> **The data**:
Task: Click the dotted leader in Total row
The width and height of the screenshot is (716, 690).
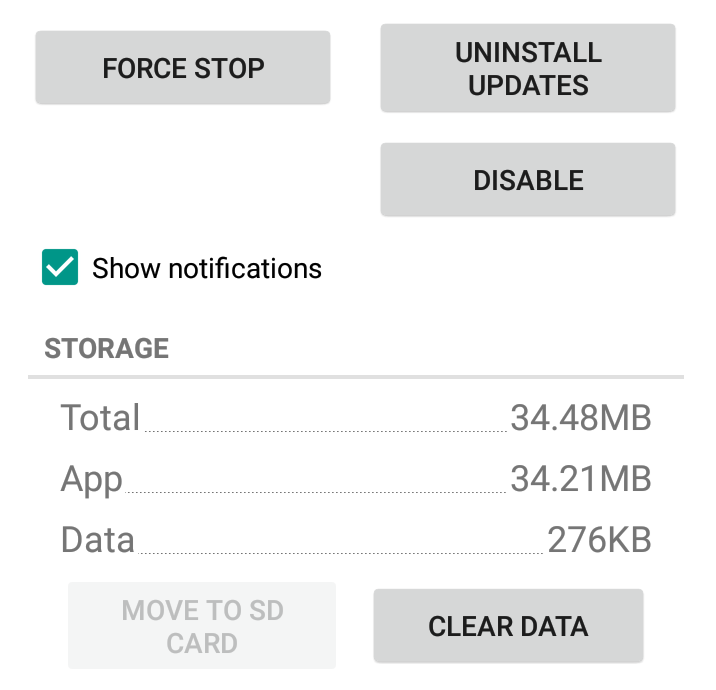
--
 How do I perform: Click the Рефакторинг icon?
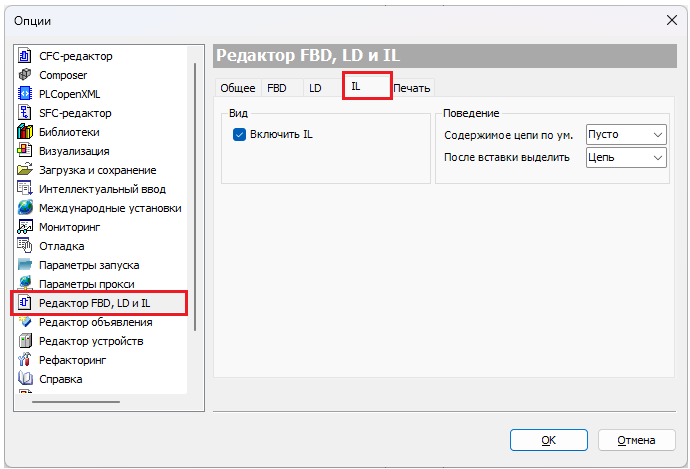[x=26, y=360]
--
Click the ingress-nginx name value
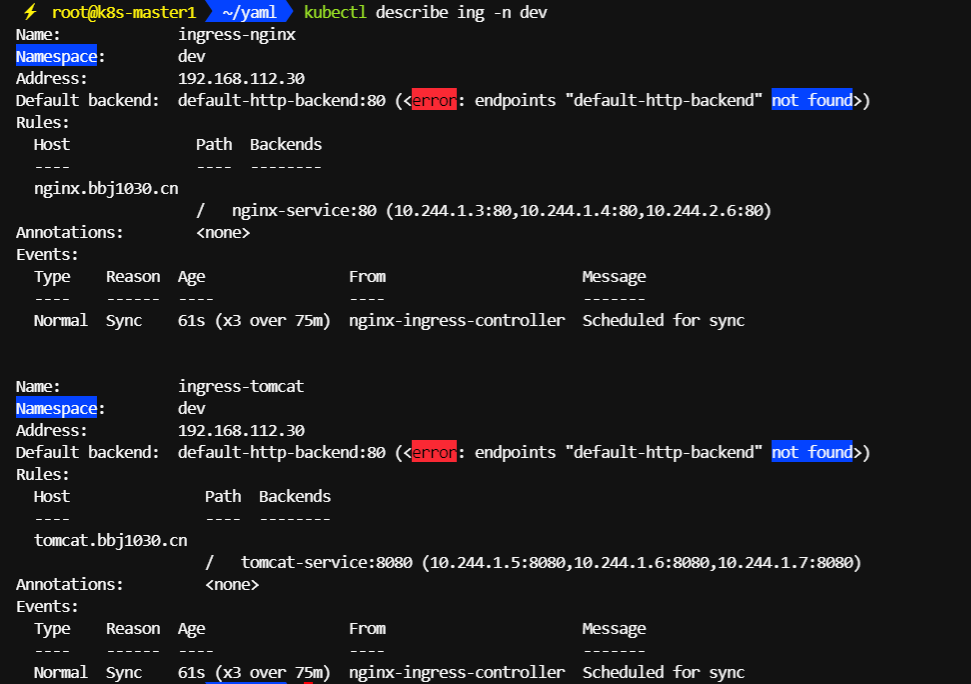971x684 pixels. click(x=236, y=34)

> **What this task involves**:
From the data above, output only the lines between the line containing "Task: Click the dotted leader in Total row" and the line containing "The width and", inclusive, exactly as written.

> **Solution for this problem**:
Task: Click the dotted leader in Total row
The width and height of the screenshot is (716, 690).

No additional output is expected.